YOUR INSTRUCTIONS:
Output exactly, with nothing added, the entries from the first line through the line with "Task: Click Pubblica to submit a comment".

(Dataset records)
_____

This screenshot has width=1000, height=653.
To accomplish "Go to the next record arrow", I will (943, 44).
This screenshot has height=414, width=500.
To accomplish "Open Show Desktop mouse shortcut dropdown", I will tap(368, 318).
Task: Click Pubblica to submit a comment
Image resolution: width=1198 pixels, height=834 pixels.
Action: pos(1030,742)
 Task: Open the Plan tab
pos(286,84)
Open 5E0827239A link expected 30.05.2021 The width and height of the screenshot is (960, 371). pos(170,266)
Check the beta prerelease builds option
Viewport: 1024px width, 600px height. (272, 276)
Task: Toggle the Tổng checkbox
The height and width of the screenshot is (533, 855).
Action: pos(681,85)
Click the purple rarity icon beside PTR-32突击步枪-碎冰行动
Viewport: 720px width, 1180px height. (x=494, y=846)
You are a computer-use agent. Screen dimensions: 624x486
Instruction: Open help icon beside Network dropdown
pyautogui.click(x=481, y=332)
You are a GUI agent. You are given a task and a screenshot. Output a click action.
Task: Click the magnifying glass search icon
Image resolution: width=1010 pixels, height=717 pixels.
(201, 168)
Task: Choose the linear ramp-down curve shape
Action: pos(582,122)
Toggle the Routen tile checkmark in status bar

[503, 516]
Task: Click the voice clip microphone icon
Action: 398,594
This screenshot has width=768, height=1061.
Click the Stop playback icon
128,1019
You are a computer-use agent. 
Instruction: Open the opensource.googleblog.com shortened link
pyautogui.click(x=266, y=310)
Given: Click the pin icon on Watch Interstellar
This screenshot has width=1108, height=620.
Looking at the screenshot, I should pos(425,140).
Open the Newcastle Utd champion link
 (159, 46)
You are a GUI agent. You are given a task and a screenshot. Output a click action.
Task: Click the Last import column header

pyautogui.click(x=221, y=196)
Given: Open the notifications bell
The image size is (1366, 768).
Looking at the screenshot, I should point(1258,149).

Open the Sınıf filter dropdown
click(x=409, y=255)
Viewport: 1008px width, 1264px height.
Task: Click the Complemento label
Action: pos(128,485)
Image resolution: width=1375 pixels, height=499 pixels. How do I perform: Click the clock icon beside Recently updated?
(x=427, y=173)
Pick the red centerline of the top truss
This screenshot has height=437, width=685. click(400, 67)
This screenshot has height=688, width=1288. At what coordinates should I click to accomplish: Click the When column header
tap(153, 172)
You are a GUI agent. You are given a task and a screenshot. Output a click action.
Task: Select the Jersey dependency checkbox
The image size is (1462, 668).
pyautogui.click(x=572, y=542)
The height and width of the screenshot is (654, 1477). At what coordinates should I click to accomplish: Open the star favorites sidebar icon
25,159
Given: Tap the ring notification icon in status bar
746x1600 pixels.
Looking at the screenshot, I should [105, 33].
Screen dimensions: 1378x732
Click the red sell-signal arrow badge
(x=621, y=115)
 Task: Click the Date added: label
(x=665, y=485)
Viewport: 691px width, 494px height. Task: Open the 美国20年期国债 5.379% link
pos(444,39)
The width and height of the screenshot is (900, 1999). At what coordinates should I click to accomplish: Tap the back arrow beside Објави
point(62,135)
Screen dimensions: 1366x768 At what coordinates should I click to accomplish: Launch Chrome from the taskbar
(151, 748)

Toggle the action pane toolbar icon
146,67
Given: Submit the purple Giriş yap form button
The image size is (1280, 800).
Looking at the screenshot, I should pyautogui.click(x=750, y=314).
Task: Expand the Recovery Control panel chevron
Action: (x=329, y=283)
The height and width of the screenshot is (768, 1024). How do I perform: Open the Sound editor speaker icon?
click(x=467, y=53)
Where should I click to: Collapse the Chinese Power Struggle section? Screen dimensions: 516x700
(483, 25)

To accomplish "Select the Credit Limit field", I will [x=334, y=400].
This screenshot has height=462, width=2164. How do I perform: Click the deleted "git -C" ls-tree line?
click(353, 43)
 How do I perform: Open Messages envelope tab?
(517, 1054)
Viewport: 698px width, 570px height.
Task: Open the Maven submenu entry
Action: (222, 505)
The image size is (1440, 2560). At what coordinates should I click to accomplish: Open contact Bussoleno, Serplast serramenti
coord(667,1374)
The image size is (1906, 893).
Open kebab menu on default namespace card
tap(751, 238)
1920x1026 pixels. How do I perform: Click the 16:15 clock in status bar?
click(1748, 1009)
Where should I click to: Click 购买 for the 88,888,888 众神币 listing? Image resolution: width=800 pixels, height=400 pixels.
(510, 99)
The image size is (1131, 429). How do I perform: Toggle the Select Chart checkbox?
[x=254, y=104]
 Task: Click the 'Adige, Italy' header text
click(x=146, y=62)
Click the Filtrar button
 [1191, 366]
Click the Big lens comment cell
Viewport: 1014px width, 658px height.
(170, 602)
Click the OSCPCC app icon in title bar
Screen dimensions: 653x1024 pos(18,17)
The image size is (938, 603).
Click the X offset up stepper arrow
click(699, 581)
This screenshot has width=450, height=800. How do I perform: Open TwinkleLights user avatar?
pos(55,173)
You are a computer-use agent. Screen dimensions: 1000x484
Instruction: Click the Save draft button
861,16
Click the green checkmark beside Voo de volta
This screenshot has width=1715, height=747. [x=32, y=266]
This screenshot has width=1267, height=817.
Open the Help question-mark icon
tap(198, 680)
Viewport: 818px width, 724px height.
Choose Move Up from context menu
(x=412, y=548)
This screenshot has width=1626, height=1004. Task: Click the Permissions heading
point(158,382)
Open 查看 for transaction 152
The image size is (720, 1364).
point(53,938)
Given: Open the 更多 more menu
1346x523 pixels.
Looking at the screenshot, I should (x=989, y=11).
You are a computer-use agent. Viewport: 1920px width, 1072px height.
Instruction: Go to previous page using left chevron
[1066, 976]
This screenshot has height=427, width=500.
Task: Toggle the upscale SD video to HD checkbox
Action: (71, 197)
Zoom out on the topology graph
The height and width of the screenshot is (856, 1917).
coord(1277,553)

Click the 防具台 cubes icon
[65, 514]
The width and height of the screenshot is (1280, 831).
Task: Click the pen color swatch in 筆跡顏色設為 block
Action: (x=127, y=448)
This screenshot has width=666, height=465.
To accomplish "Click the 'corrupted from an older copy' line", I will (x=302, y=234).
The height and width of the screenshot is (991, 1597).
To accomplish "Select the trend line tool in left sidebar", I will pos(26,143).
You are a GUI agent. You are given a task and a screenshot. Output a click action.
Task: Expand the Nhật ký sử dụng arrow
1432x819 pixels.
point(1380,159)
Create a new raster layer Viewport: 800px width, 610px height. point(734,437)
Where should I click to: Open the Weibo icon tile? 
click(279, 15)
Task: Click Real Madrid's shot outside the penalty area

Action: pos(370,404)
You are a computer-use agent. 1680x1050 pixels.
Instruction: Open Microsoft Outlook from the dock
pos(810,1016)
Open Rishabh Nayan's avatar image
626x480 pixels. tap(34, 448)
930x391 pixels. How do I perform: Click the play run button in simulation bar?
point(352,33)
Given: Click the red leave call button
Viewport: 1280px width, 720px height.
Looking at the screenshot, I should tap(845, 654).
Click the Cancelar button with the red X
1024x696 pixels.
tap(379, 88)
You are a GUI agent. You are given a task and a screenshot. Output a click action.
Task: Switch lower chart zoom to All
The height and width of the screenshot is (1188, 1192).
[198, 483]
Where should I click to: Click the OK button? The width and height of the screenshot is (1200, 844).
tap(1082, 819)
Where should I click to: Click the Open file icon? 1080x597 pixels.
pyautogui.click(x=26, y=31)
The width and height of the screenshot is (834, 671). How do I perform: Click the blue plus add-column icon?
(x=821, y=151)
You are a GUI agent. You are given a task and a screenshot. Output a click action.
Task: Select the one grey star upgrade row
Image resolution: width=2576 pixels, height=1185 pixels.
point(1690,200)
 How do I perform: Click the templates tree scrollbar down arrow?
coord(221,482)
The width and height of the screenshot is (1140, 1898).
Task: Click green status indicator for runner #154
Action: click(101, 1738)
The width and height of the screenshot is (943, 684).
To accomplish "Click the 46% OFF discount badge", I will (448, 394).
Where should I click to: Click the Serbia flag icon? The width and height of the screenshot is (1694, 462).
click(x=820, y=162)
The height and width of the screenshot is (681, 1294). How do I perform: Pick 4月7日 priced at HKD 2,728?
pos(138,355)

_____

TASK ANSWER:
This screenshot has width=1000, height=653.
To accomplish "Go to the next record arrow", I will (943, 44).
This screenshot has height=414, width=500.
To accomplish "Open Show Desktop mouse shortcut dropdown", I will tap(368, 318).
Task: Click Pubblica to submit a comment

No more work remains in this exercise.